* **Exercise requirements**:
(1) In the TRIZ blog text, what work did Ken Hendricks do at the start of his career?
(2) Rewrite the TRIZ blog text from "The reporter makes" up to and including "and creative 2007!", replacing "industry" with "sector".

* **Source passage**:
Saturday, December 23, 2006


TRIZ for the Real World

TRIZ for the Real World

Title: Entrepreneur of the year

End of year contradiction: there’s lots of good information in all the “best of the year” issues of magazines. But there’s less and less time to read it and extract useful lessons. BUT this is not going to be a TRIZ lesson on contradictions—just a quick view of a really great article.

Inc. magazine’s Entrepreneur of the Year is Ken Hendricks, who started his career as a roofer and is now #107 on the richest people list, at $2.6 billion. One of the things he is most proud of is that creating businesses means creating jobs and creating opportunities—at a recent managers’ meeting, more than half of the 600 managers had started with the company as warehouse workers, truck drivers, or—yes!—roofers.

Does entrepreneur = innovator? In this case, YES. His business mantra is simple:
Create Jobs
Eliminate Waste
Preserve Value

An example of all 3: one company was paying for disposal of broken pallets. Now, there is another company in the group that recycles pallets.

Another example: Hendricks operates world-wide, but the home office (and his home) is in Beloit, WI USA. A large company that made papermaking machines closed, putting 1500 people directly out of work, and approximately 3500 in the businesses that serviced those people. The buildings, over a million square feet, went unused. Hendricks bought the buildings, started or helped start a dozen businesses, and developed over 1400 jobs. And changed the look of the town, with giant murals on the factory.

The reporter makes asked Hendricks when NOT to buy a business, and he rejected the question:
Wrong location? Move it
Wrong people? Make changes
Wrong industry? “I don’t believe it...machine tools … coal ….It’s how you look at something and how it’s managed that make the difference.”

I recommend the article—
It is worth your time no matter what your interest in innovation.

Best wishes for a happy, healthy, peaceful and creative 2007!

Saturday, December 16, 2006


Real Cultural Change

One concern of the “innovation community” is the need for massive cultural change to convert old-style, business-as-usual organizations to aggressive, change-hungry, experimental innovation organizations. And the history of cultural change is not good—various studies of corporate change initiatives have failure rates ranging from 50 to 95%--and the bigger the change, the higher the failure rate.

* **Items**:
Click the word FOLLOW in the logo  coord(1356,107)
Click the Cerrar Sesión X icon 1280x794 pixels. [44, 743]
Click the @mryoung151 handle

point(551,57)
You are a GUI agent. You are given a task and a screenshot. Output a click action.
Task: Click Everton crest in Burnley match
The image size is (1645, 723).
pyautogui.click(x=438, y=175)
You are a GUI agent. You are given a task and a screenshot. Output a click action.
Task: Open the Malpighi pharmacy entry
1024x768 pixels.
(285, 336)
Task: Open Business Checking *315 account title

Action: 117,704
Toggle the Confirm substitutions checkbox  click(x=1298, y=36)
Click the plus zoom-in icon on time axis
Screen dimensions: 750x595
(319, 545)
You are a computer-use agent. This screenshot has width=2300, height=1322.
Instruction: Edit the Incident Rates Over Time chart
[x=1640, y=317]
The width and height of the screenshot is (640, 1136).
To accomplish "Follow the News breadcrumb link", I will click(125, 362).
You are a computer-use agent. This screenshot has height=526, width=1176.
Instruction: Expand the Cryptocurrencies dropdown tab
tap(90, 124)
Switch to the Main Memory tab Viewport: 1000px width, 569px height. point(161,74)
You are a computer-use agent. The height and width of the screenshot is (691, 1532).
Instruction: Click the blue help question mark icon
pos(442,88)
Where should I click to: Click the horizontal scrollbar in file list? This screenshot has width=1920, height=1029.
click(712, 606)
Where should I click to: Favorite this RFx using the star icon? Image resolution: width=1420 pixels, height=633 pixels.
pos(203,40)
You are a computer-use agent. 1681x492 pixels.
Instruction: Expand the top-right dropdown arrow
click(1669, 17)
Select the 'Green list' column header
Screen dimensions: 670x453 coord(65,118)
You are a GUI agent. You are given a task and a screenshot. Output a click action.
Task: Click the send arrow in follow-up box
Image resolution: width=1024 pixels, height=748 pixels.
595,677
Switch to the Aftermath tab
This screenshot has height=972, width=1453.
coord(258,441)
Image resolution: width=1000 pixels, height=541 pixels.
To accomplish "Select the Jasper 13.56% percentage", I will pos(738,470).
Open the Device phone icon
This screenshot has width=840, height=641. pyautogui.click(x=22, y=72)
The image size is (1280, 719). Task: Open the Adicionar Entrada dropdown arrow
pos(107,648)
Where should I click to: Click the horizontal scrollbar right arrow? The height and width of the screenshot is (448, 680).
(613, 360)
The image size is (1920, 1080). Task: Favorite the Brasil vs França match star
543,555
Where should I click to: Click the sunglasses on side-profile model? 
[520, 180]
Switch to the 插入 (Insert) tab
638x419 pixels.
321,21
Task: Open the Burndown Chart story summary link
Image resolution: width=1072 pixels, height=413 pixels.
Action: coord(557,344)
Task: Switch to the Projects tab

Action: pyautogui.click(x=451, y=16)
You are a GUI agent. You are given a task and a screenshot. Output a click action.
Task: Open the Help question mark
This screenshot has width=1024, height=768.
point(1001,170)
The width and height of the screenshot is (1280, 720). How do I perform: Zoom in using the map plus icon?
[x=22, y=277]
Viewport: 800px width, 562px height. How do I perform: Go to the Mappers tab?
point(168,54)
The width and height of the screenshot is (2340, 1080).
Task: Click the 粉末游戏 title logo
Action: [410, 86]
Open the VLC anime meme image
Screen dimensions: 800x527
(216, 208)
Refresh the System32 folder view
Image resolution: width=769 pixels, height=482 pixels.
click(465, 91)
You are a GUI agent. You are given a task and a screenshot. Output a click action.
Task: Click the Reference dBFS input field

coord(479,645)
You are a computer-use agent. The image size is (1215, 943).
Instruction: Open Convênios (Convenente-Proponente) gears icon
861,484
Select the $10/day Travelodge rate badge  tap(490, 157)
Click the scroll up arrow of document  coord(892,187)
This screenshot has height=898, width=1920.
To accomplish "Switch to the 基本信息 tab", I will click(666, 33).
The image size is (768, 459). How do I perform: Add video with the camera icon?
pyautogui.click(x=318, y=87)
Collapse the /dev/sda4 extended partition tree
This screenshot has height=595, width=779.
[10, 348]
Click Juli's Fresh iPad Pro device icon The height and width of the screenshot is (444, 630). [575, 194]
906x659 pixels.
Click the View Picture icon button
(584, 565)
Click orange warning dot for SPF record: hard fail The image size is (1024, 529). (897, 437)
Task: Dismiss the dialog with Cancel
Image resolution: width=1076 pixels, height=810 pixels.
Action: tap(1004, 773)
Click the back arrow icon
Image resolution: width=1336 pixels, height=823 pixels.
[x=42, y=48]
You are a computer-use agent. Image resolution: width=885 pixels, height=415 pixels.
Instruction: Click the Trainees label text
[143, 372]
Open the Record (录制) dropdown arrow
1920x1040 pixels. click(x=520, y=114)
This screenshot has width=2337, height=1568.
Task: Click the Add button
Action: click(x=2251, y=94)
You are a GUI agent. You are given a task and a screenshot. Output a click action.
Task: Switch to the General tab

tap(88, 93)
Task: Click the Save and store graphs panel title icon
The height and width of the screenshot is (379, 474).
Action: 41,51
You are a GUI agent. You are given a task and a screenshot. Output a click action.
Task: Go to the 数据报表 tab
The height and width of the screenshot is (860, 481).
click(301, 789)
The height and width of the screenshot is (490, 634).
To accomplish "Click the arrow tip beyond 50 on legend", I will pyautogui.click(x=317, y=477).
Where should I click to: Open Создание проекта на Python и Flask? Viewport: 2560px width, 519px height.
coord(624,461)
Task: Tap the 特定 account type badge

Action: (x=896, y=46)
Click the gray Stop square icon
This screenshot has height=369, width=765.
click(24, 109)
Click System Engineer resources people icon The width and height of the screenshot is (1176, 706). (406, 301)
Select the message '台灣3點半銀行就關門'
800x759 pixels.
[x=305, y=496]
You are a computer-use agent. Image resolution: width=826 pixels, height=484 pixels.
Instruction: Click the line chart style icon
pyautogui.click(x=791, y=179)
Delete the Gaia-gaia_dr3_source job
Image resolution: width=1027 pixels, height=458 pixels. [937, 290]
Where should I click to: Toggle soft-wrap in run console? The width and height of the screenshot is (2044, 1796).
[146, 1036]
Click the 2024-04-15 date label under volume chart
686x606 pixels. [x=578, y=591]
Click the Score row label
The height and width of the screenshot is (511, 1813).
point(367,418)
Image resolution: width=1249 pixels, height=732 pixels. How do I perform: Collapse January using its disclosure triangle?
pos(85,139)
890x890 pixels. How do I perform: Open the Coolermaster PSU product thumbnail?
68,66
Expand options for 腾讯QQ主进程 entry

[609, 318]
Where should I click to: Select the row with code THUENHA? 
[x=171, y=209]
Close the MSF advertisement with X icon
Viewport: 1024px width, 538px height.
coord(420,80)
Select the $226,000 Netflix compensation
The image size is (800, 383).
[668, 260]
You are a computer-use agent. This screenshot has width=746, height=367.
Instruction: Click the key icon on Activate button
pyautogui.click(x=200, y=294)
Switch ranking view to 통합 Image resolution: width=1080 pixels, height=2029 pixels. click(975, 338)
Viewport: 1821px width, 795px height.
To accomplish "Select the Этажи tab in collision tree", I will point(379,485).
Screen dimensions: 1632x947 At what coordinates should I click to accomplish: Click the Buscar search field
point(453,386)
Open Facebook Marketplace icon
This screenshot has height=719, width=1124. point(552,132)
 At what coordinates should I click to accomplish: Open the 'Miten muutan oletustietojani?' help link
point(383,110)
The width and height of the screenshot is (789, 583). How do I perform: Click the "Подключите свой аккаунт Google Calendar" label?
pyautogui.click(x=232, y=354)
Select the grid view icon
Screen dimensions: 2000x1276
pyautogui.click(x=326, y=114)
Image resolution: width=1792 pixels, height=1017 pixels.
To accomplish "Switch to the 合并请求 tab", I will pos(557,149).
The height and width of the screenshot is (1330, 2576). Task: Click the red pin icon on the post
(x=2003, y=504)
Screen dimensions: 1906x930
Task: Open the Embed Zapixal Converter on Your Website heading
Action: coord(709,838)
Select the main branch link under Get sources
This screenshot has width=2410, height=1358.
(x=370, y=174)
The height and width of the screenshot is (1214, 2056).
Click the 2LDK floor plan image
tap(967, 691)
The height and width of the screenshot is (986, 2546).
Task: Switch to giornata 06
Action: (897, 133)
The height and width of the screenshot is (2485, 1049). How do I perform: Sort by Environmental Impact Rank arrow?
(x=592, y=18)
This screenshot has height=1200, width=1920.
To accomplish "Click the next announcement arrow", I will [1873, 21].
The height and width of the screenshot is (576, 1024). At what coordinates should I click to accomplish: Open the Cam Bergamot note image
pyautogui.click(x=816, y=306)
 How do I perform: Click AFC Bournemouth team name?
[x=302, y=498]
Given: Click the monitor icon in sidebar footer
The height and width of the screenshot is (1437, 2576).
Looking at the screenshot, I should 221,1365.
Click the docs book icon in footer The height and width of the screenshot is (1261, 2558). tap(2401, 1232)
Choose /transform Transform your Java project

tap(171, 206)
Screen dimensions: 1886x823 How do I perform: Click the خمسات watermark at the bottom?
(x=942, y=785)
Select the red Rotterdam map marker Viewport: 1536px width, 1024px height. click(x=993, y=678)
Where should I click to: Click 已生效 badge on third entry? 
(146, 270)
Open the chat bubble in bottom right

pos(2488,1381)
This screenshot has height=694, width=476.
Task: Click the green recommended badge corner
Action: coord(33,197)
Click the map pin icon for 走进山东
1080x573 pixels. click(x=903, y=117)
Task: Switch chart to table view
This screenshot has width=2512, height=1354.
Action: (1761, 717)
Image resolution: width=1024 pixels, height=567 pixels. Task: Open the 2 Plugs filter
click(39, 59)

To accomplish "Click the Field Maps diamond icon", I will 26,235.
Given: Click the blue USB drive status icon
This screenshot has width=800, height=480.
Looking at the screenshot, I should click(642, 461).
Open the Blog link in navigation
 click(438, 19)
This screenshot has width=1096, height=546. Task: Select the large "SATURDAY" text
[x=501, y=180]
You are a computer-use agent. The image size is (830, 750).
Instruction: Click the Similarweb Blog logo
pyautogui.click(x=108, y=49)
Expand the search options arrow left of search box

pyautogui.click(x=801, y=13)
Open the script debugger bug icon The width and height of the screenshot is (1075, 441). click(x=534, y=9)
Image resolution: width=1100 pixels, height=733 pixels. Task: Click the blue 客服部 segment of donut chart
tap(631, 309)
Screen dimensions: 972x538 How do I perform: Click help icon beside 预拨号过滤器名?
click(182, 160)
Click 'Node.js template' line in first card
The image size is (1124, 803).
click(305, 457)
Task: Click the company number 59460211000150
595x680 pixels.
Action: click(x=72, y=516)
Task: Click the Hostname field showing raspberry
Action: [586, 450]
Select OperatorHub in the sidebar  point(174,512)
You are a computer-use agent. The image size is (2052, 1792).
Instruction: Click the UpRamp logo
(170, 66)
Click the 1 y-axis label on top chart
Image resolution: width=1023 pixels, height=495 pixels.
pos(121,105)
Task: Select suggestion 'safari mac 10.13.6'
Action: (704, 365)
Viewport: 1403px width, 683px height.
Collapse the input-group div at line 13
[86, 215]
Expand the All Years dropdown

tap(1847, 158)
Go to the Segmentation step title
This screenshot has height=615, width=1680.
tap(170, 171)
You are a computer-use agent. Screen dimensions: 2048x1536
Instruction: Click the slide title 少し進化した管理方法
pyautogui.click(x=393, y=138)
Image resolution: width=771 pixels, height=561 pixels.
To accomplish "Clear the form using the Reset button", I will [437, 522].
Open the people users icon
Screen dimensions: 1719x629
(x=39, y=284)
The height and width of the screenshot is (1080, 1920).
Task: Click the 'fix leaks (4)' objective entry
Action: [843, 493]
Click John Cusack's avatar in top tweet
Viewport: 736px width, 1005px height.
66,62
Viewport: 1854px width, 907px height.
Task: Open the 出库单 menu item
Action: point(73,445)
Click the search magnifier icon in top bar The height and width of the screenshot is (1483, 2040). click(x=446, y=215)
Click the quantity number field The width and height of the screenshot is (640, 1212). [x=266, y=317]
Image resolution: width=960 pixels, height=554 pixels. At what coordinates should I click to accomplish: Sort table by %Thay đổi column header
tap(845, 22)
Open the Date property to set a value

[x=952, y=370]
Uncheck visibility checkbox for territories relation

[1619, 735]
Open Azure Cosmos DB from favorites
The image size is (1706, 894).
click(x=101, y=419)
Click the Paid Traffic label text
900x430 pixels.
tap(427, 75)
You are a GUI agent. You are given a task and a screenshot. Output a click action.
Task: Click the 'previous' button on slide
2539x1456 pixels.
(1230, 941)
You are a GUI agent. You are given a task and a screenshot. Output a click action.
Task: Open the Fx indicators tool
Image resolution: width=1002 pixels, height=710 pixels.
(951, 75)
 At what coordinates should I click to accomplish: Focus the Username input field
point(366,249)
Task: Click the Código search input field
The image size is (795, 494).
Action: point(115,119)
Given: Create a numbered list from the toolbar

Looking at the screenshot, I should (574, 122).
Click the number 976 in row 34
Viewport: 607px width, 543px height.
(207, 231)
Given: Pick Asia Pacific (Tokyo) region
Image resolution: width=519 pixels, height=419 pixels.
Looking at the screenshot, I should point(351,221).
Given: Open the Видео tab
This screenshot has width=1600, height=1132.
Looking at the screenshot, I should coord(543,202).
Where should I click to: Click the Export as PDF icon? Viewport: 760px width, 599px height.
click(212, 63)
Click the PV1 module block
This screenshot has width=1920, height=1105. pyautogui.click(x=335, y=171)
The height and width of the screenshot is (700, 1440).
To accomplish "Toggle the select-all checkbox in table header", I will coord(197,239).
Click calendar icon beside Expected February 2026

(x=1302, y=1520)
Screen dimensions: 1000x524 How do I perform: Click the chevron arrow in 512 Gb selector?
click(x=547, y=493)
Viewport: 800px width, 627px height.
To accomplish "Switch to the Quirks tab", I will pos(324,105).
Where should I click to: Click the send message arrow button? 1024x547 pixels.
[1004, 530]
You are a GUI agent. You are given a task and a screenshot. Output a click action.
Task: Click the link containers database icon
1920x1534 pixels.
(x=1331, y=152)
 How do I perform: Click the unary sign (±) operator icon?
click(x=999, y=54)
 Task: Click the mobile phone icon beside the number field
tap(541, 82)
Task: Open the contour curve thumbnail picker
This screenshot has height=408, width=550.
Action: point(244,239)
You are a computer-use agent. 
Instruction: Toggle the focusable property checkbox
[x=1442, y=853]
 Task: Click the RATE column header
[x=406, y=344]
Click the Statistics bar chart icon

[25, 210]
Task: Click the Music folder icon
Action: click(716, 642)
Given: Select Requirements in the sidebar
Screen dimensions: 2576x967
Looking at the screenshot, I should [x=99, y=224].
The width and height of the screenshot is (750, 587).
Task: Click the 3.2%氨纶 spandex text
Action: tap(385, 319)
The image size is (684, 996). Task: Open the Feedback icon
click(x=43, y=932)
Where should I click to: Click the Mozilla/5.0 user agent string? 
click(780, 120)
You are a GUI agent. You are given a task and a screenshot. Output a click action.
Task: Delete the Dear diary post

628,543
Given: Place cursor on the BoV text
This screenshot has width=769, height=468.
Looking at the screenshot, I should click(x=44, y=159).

* **Solved problems**:
(1) He started his career as a roofer.

(2)
The reporter makes asked Hendricks when NOT to buy a business, and he rejected the question:
Wrong location? Move it
Wrong people? Make changes
Wrong sector? “I don’t believe it...machine tools … coal ….It’s how you look at something and how it’s managed that make the difference.”

I recommend the article—
It is worth your time no matter what your interest in innovation.

Best wishes for a happy, healthy, peaceful and creative 2007!